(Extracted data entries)
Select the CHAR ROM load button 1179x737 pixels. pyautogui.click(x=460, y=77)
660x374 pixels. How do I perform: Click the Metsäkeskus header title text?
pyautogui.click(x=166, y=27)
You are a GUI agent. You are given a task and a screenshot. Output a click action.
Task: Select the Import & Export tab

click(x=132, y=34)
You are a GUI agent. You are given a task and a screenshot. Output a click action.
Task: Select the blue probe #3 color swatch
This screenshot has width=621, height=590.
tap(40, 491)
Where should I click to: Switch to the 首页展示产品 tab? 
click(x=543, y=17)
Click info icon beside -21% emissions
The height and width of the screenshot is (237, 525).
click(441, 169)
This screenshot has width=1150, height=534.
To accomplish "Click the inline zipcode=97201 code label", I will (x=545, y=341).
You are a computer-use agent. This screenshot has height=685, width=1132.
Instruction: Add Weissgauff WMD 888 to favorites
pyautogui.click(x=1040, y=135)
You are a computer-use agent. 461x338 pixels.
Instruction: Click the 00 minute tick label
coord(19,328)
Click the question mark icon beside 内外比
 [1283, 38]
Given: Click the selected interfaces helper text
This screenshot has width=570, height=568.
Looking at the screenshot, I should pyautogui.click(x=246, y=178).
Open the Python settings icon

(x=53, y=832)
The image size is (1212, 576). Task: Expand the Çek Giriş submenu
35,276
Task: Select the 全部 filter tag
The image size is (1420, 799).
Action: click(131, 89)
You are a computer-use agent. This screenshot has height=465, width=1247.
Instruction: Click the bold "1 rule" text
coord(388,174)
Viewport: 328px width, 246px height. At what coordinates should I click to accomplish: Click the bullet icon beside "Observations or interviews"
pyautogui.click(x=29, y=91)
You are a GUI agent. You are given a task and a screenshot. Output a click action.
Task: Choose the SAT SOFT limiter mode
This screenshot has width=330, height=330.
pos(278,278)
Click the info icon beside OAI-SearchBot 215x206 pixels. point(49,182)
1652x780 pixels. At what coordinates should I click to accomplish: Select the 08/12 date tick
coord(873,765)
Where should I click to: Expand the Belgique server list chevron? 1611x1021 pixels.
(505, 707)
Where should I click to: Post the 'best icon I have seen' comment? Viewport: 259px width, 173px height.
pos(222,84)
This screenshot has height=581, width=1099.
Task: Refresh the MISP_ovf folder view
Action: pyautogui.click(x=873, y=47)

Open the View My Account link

Given task:
Present the records from the line containing "Where should I click to: Expand" through the end as a numbered list, including that line and omitting any blank lines.

Response to the task:
1. Where should I click to: Expand the Belgique server list chevron? 1611x1021 pixels.
2. (505, 707)
3. Where should I click to: Post the 'best icon I have seen' comment? Viewport: 259px width, 173px height.
4. pos(222,84)
5. This screenshot has height=581, width=1099.
6. Task: Refresh the MISP_ovf folder view
7. Action: pyautogui.click(x=873, y=47)
8. Open the View My Account link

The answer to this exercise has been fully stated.